Source passage:
►
There is a rather glorious lunacy to the whole thing. No one has exposed this better than the word-magician Vladimir Nabokov. Reading his second English-language novel, Bend Sinister, when I was at university, I warmed to his account of how anti-Stratfordianism has the same allure as men of bizarre genius, big-game hunters, chess players, prodigiously robust and versatile lovers and the radiant woman taking her necklace off after the ball. The protagonist, a philosopher called Adam Krug, and his friend Ember consider the authorship question from a strictly epistemological point of view:

Theoretically there is no absolute proof that one’s awakening in the morning (the finding oneself again in the saddle of one’s personality) is not really a quite unprecedented event, a perfectly original birth. One day Ember and he had happened to discuss the possibility of their having invented in toto the works of William Shakespeare, spending millions and millions on the hoax, smothering with hush money countless publishers, librarians, the Stratford-on-Avon people, since in order to be responsible for all references to the poet during three centuries of civilization, these references had to be assumed to be spurious interpolations injected by the inventors into actual works which they had re-edited; there still was a snag here, a bothersome flaw, but perhaps it might be eliminated, too, just as a cooked chess problem can be cured by the addition of a passive pawn.
◄
Brief A: For each statement, say yes or no on whether it agrees with the Shakespeare-authorship passage, and quote the deciding words: (i) Bend Sinister is Nabokov's second English-language novel. (ii) The writer read Bend Sinister after leaving university. (iii) Adam Krug is described as a chess player.
Brief B: Please extract the part of the Shakespeare-authorship passage between "Theoretically there is" and "a passive pawn.", inclusive.
Brief C: List every type of person the Shakespeare-authorship passage says anti-Stratfordianism shares its allure with.
The records are not needed for this work.

Listed entries:
►
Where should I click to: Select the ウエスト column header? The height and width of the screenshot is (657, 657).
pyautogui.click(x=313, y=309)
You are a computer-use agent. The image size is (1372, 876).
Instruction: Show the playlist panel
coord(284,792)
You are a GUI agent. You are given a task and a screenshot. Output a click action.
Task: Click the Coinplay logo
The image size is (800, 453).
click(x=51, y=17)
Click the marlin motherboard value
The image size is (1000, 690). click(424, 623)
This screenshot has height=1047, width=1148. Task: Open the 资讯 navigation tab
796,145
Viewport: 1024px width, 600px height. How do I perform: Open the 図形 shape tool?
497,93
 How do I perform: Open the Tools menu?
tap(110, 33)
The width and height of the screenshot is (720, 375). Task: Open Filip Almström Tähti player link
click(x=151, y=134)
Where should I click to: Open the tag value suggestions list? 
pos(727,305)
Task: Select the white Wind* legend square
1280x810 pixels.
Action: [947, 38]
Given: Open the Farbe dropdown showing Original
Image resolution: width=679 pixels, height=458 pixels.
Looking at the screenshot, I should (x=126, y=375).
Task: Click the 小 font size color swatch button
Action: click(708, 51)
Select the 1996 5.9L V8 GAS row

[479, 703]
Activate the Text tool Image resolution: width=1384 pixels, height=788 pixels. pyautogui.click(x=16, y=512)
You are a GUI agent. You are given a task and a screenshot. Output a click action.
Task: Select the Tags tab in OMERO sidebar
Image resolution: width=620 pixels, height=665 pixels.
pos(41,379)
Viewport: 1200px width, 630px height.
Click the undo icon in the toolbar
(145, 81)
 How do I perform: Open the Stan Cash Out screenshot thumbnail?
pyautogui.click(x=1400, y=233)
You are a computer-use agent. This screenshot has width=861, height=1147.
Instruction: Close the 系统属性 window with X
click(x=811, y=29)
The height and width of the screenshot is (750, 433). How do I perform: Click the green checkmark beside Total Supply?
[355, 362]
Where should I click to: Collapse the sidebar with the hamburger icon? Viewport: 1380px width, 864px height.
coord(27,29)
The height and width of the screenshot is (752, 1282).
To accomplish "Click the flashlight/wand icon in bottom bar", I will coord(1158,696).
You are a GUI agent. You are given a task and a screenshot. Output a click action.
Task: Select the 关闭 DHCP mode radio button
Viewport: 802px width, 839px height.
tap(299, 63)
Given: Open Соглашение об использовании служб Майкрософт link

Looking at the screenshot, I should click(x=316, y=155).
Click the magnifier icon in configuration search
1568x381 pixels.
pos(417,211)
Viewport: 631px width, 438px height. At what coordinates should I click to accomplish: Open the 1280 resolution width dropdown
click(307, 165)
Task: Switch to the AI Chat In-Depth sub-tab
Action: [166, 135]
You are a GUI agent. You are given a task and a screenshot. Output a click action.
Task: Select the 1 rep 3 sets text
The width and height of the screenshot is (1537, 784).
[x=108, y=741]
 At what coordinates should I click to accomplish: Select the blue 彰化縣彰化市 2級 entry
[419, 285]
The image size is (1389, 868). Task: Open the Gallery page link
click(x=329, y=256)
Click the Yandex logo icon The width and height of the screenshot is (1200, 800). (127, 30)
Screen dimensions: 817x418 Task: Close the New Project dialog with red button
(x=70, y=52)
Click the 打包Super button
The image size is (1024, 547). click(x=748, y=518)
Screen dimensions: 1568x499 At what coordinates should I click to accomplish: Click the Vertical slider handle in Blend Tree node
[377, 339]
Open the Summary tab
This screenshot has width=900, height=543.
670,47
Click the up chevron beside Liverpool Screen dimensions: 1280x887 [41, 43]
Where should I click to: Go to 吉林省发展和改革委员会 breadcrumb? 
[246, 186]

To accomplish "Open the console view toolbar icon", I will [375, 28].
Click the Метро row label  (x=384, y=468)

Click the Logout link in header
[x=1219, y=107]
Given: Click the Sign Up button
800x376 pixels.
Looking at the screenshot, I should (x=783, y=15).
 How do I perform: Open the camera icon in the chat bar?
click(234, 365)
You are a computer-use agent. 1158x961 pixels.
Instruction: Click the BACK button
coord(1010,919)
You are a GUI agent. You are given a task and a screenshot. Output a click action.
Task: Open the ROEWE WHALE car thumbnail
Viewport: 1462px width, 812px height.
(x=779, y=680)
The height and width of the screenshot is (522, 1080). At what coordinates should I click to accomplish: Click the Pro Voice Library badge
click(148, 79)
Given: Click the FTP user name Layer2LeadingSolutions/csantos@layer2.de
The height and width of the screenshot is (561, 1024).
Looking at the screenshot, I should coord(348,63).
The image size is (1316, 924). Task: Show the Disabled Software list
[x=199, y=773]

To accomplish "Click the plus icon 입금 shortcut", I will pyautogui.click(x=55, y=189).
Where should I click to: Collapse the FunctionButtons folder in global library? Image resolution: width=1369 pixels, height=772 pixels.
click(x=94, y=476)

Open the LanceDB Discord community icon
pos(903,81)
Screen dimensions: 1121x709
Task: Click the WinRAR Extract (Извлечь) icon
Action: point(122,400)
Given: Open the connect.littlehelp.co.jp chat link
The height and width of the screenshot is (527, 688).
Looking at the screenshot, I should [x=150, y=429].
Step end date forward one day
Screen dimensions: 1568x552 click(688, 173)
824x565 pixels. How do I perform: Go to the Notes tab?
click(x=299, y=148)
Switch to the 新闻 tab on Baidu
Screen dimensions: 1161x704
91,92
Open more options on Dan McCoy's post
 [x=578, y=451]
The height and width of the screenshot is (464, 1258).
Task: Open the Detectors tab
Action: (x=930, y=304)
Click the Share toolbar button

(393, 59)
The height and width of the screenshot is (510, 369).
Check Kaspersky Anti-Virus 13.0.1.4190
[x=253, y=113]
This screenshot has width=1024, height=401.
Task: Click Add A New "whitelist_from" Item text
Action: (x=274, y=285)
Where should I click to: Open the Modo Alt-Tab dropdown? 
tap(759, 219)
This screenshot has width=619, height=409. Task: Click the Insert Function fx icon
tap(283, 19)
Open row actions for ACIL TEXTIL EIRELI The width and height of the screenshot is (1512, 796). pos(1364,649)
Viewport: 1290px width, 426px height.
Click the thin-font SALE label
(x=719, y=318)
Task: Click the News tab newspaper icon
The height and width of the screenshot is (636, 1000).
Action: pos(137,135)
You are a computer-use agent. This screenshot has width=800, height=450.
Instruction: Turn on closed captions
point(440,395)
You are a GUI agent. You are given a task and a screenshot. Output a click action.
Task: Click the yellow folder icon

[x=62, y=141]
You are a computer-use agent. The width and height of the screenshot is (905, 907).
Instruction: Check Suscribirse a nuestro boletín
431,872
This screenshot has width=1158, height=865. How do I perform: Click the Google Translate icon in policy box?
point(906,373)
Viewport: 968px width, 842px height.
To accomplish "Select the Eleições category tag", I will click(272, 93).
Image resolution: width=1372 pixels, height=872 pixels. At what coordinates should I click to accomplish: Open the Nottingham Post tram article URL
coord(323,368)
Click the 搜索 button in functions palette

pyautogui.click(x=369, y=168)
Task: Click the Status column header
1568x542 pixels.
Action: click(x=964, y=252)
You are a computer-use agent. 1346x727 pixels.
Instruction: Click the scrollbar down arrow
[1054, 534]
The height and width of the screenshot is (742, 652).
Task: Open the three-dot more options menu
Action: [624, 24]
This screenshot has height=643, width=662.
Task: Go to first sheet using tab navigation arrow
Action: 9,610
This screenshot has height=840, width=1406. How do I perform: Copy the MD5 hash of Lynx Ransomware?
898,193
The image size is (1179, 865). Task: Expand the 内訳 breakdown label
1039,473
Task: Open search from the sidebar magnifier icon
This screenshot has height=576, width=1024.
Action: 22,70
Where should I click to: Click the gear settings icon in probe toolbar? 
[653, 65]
◄
Answer space A:
(i) Yes: "his second English-language novel, Bend Sinister"
(ii) No: "when I was at university"
(iii) No: "a philosopher called Adam Krug"

Answer space B:
Theoretically there is no absolute proof that one’s awakening in the morning (the finding oneself again in the saddle of one’s personality) is not really a quite unprecedented event, a perfectly original birth. One day Ember and he had happened to discuss the possibility of their having invented in toto the works of William Shakespeare, spending millions and millions on the hoax, smothering with hush money countless publishers, librarians, the Stratford-on-Avon people, since in order to be responsible for all references to the poet during three centuries of civilization, these references had to be assumed to be spurious interpolations injected by the inventors into actual works which they had re-edited; there still was a snag here, a bothersome flaw, but perhaps it might be eliminated, too, just as a cooked chess problem can be cured by the addition of a passive pawn.

Answer space C:
- men of bizarre genius
- big-game hunters
- chess players
- prodigiously robust and versatile lovers
- the radiant woman taking her necklace off after the ball